1. How did living in Japan influence your cooking?
Japanese aesthetics, eating sequence, using chopsticks, caring about eating on great ceramics, eating seasonally .... all have been hugely influential. Each of those could get a multipage response, but if I had to break it down I'd say:
• use good plates and bowls -- it's remarkable what a difference it makes
• think about presentation, both on the plate and at the table -- use great materials and keep things exceedingly simple
• lots of small courses are good! It's fun to make meals composed of small amounts of many different things
• it's now become common sense, but eating what's in season makes a great deal of sense -- whatever your local farmers' market has the most of, buy in great quantity, and think of different things to do with your bounty.

2. How does your latest book The Breakaway Cook differ from your last book, The Breakaway Japanese Kitchen?
The Breakaway Japanese Kitchen focused on Japanese ingredients and my unorthodox "spins" on them. I used common Japanese ingredients like miso, green tea, umeboshi, shiitake, shiso, among others, and combined them in very simple ways with common staples like seasonal vegetables, meats and fish, pasta, and eggs. It is in no way a "Japanese" cookbook yet every recipe in it uses classic Japanese ingredients, all written with the home cook who has little experience with Japanese ingredients in mind. The recipes are vibrant and fresh, and tend to use quite a bit of fresh herbs, citrus, nuts, and fruit as key components of dishes, along with the Japanese ingredients and fresh produce.

▶ Exercise task A
Reproduce the passage of the cooking interview starting with "1. How did living" and going on through "with your bounty.".
▶ Exercise task B
Name every Japanese ingredient that the cooking interview gives as an example of those used in The Breakaway Japanese Kitchen.
▶ Exercise task C
Write the next part of the cooking interview, picking up after its final sentence.
The data after this interview come from an unrelated source.

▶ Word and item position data
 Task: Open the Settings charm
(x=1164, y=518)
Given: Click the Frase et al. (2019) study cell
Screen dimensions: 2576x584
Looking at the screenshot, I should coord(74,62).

▶ Exercise result A
1. How did living in Japan influence your cooking?
Japanese aesthetics, eating sequence, using chopsticks, caring about eating on great ceramics, eating seasonally .... all have been hugely influential. Each of those could get a multipage response, but if I had to break it down I'd say:
• use good plates and bowls -- it's remarkable what a difference it makes
• think about presentation, both on the plate and at the table -- use great materials and keep things exceedingly simple
• lots of small courses are good! It's fun to make meals composed of small amounts of many different things
• it's now become common sense, but eating what's in season makes a great deal of sense -- whatever your local farmers' market has the most of, buy in great quantity, and think of different things to do with your bounty.

▶ Exercise result B
miso, green tea, umeboshi, shiitake, shiso

▶ Exercise result C
The new book, The Breakaway Cook, uses a similar methodology--that is, common fresh produce and meats "woken up" with the judicious use of herbs, spices, citrus, fresh ginger, vinegars, and good oils--but instead of concentration only on Japanese ingredients I've opened it up to include key ingredients from a few other great culinary traditions, notably India, the Middle East, and Southeast Asia).

The idea is to produce easy, delicious food at home by rethinking the quintessential flavors of countries with rich culinary traditions. We do this by capturing/applying those flavors to everyday staples without necessarily doing it a traditional or "authentic" manner. We simply don't worry that much about keeping anything authentic; the only thing we're concerned about it is making and eating insanely great food, using whatever methods and ingredients that get us there.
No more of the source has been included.